Walaupun sikap Presiden Soekarno sangat tegas; anti utang, alasannya
mengurangi kedaulatan rakyat dan negara. Namun pola pembangunan “mercusuar”
Soekarno tidak terelakkan dari sikap anti utang itu.



Era Orde Baru saat rezim Soeharto, APBN tidak lepas dari utang, bahkan
rasio utang pernah mencapai 57,7% terhadap PDB, yaitu saat krisis ekonomi
1998 terjadi. Jumlah utang membengkak karena terjadinya depresiasi mata
uang rupiah. Berlanjut ke Orde Reformasi, tahun 1999, saat pemerintah BJ
Habibie, rasio utang sangat tinggi karena depresiasi terus berlanjut, yakni
rasio utang mencapai 85,4% terhadap PDB. Tahun 2001, era pemerintahan Gus
Dur, rasio utang pernah mencapai 77,2% terhadap PDB. Kemudian tahun 2002,
pada era pemerintahan Megawati, rasio utang sempat turun menjadi 67,2%
terhadap PDB. Era SBY tahun 2005-2014 mencatat rasio utang makin mengecil
dari 47,3% menjadi 24,7% terhadap PDB.



Komitmen Pemerintah SBY saat itu jelas, menginginkan lepas dari beban
utang, termasuk lepas dari belenggu IMF. Selanjutnya pada era Presiden
Jokowi, rasio utang naik tipis menjadi 27,4% terhadap PDB. Walaupun begitu,
rasio utang Indonesia saat ini masih pada level aman dari toleransi rasio
utang yang dipersyaratkan dalam Undang-undang Keuangan Negara, yaitu
sebesar 60% dari PDB.



Di sisi lain beberapa negara mempunyai ratio utang sangat tinggi dan ini
justru dialami oleh negara-negara besar seperti Jepang dengan ratio 272,2%,
Amerika Serikat 101,5% dan Singapura 105,5%. Ternyata Negara-negara
tersebut tidak mengalami goncangan dengan ratio utang yang tinggi. Bisa
jadi karena utang Jepang lebih didominasi utang dalam negeri, sedangkan AS
karena kepercayaan pasar keuangan dunia terhadap pemerintahan Amerika
sangat tinggi. Termasuk Singapura.



Berbeda dengan Yunani yang mempunyai rasio utang tinggi hingga 175,1%,
tetapi akhirnya kolaps karena belanja pemerintah didanai dengan utang.

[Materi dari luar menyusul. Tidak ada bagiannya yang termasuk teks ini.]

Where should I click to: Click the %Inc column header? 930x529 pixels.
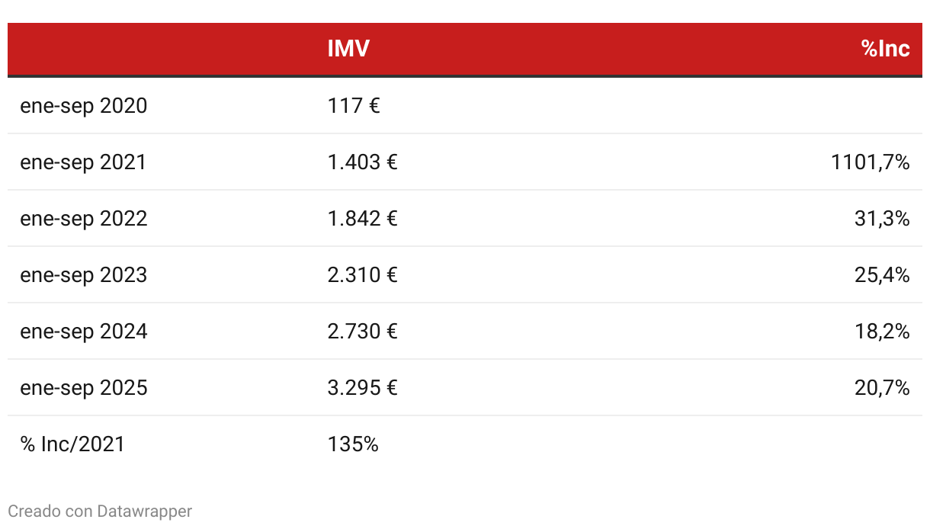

“Memang serba salah mengelola APBN”, begitu kata Menteri Keuangan Sri
Mulyani pada suatu waktu. Menurutnya, bila ingin APBN tanpa utang maka
belanja harus dipotong hampir Rp 400 triliun. Hal ini merupakan angka yang
sama dengan defisit anggaran yang sebesar 2,92% dari PDB.



Sebenarnya, ratio utang akan terus menurun bila komitmen pemerintah untuk
mengurangi utang secara bertahap dan terus menerus dengan melakukan
penyisiran efisiensi belanja. Efeknya adalah percepatan pertumbuhan ekonomi
bisa saja terganggu.



Memang, kita sering latah, dulu pada masa Orde Baru metode anggaran yang
digunakan adalah anggaran berimbang dan dinamis, nyatanya pertumbuhan
ekonomi bisa lebih dari 7%. Saat masa reformasi ini, pemerintah yang
mengadopsi negara-negara besar menggunakan metode defisit anggaran dengan
dalih lebih agresif dan ekspansif meningkatkan pertumbuhan ekonomi dan
target-target asumsi makro lainnya. Dan, risikonya tentu saja meningkatnya
skema pembiayaan. Yang paling mudah tentu dengan menambah utang.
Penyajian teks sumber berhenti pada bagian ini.